-- What to produce --
Repeat every entry exactly as it stands. Omit the images.

-- Records supplied --
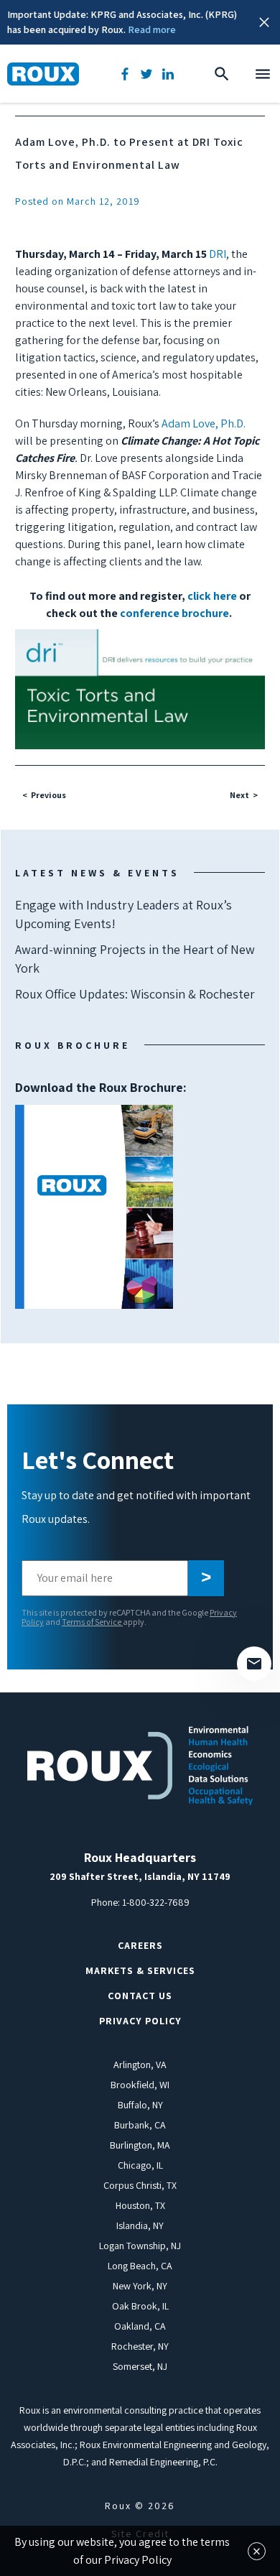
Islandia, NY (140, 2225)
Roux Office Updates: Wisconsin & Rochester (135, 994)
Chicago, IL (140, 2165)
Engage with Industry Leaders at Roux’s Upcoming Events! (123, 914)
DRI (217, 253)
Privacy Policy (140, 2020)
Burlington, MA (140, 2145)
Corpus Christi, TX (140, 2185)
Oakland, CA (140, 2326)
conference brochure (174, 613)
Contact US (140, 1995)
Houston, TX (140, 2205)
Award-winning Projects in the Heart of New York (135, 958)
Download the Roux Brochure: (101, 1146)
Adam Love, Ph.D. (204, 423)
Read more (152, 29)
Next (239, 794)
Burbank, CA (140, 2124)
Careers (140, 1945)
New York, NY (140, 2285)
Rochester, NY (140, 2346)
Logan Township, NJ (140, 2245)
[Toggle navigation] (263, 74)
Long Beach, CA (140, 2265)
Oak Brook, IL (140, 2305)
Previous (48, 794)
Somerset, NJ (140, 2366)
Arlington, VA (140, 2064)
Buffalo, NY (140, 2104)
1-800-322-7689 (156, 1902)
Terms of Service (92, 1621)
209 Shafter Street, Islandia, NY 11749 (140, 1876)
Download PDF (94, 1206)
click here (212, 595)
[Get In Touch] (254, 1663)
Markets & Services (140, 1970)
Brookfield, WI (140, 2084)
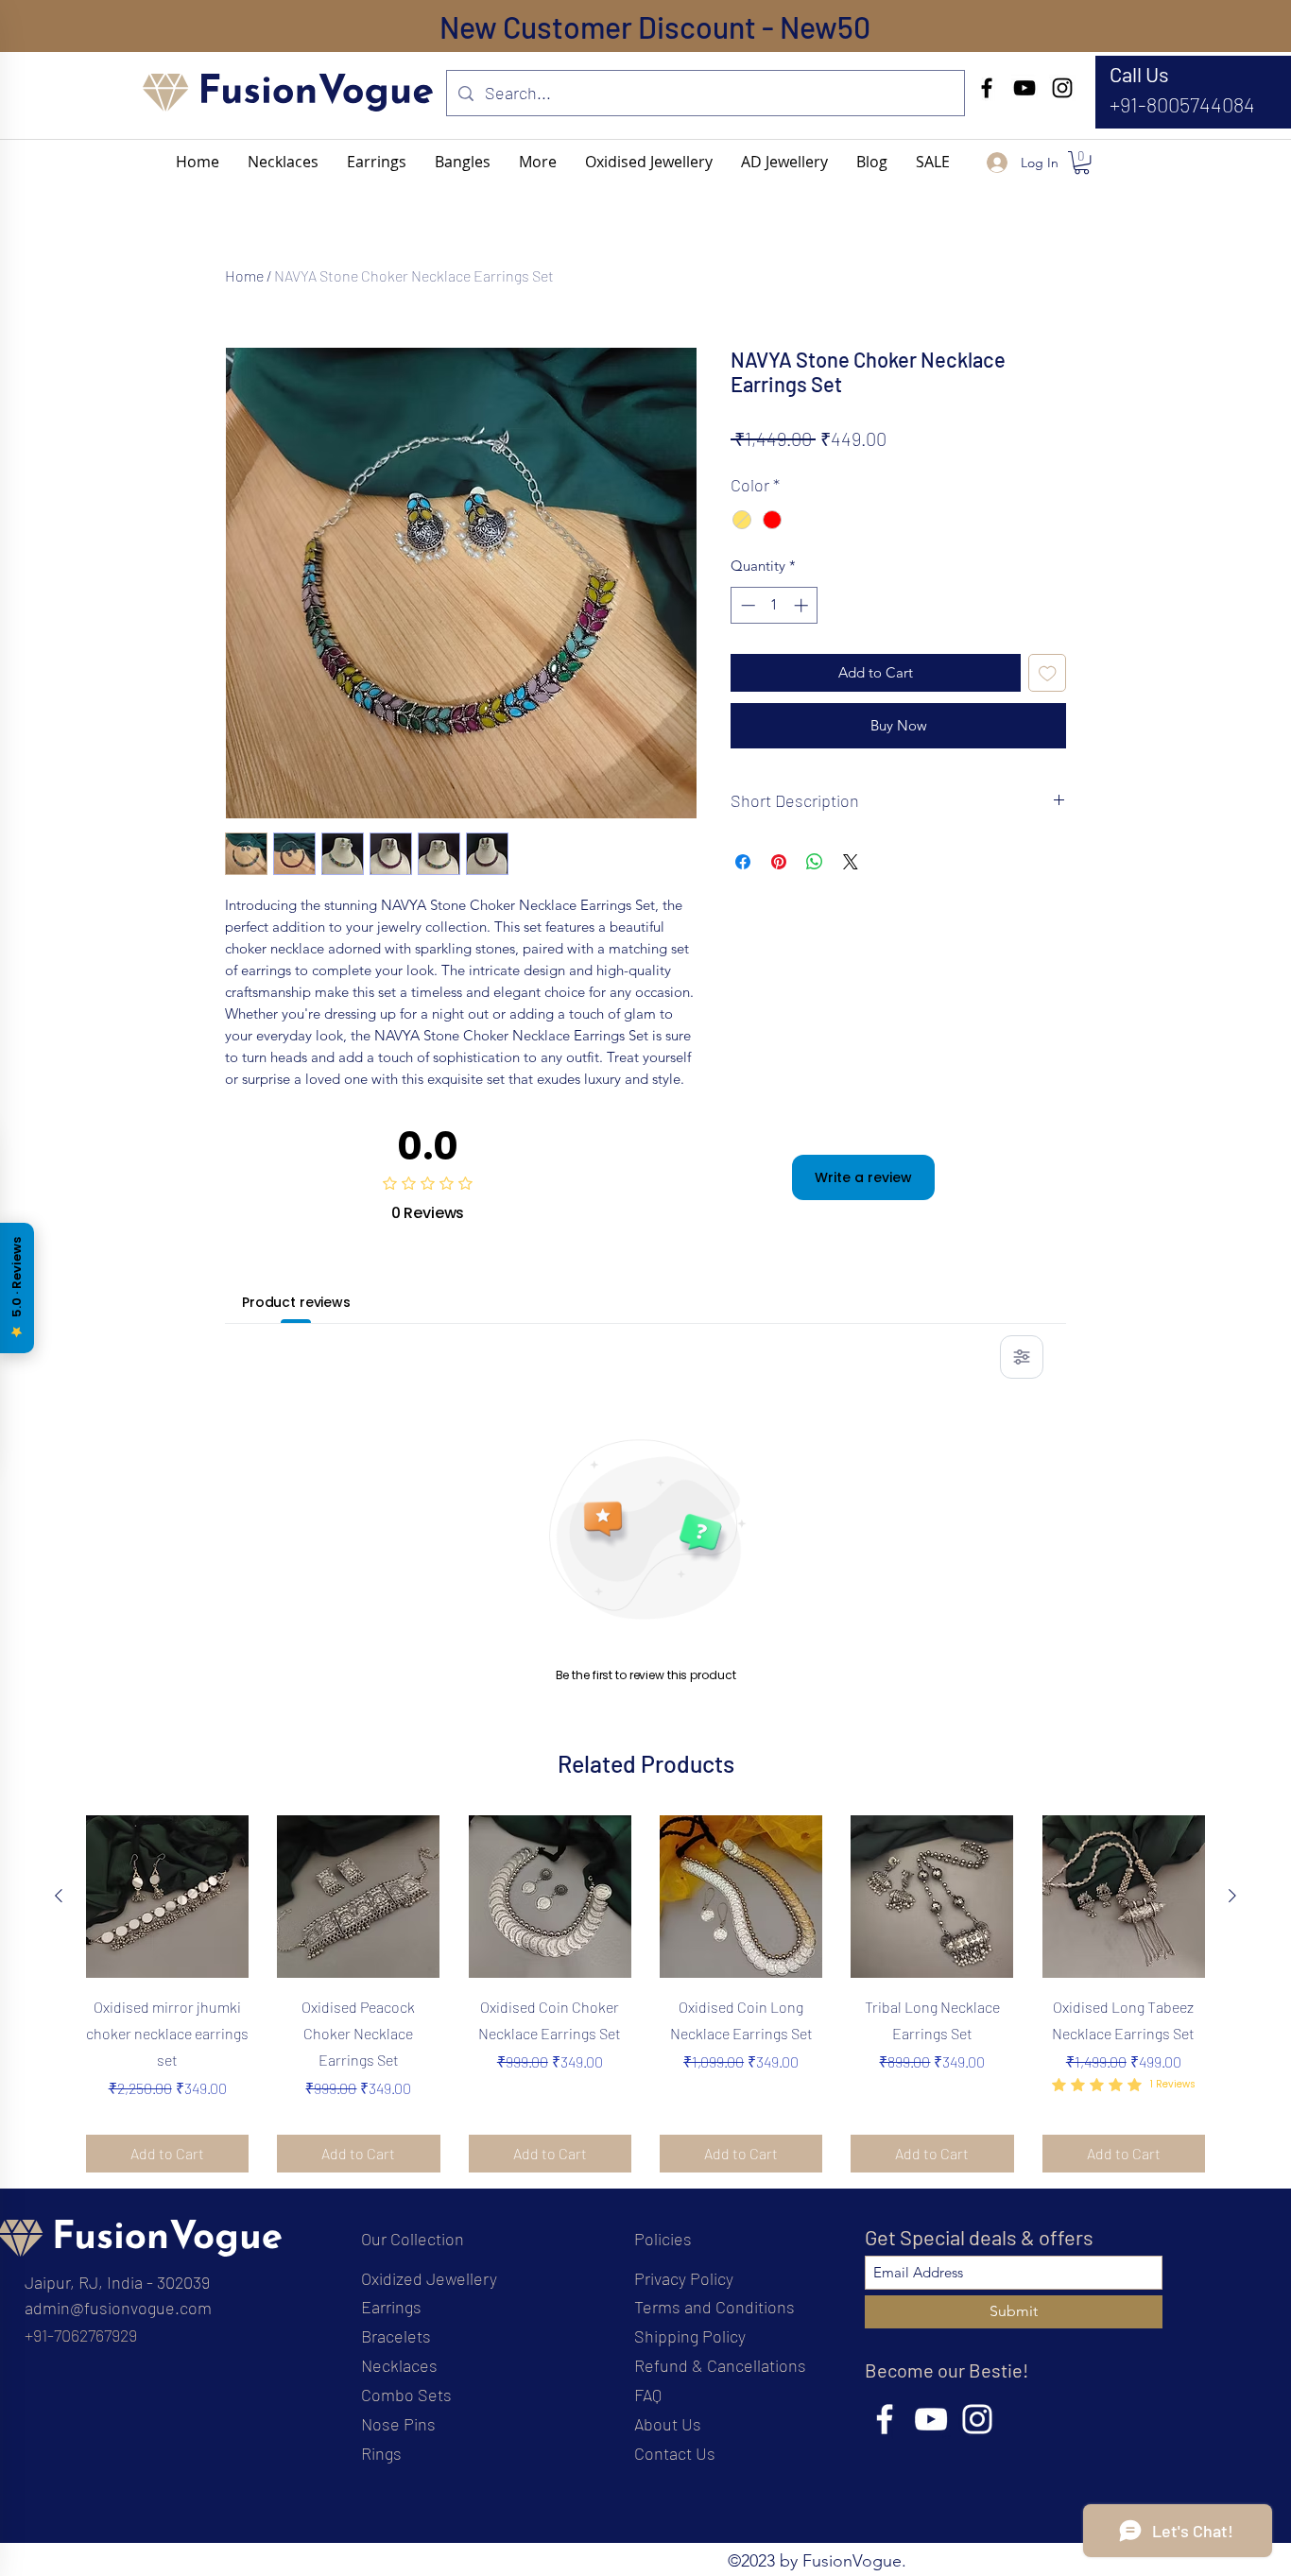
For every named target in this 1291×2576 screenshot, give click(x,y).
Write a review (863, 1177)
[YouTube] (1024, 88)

-- Output --
Islandia, NY (140, 2225)
Roux Office Updates: Wisconsin & Rochester (135, 994)
Chicago, IL (140, 2165)
Engage with Industry Leaders at Roux’s Upcoming Events! (123, 914)
DRI (217, 253)
Privacy Policy (140, 2020)
Burlington, MA (140, 2145)
Corpus Christi, TX (140, 2185)
Oakland, CA (140, 2326)
conference brochure (174, 613)
Contact US (140, 1995)
Houston, TX (140, 2205)
Award-winning Projects in the Heart of New York (135, 958)
Download the Roux Brochure: (101, 1146)
Adam Love, Ph.D. (204, 423)
Read more (152, 29)
Next (239, 794)
Burbank, CA (140, 2124)
Careers (140, 1945)
New York, NY (140, 2285)
Rochester, NY (140, 2346)
Logan Township, NJ (140, 2245)
[Toggle navigation] (263, 74)
Long Beach, CA (140, 2265)
Oak Brook, IL (140, 2305)
Previous (48, 794)
Somerset, NJ (140, 2366)
Arlington, VA (140, 2064)
Buffalo, NY (140, 2104)
1-800-322-7689 (156, 1902)
Terms of Service (92, 1621)
209 Shafter Street, Islandia, NY 11749 (140, 1876)
Download PDF (94, 1206)
click here (212, 595)
[Get In Touch] (254, 1663)
Markets & Services (140, 1970)
Brookfield, WI (140, 2084)
For every named target in this 1291×2576 screenshot, give click(x,y).
Write a review (863, 1177)
[YouTube] (1024, 88)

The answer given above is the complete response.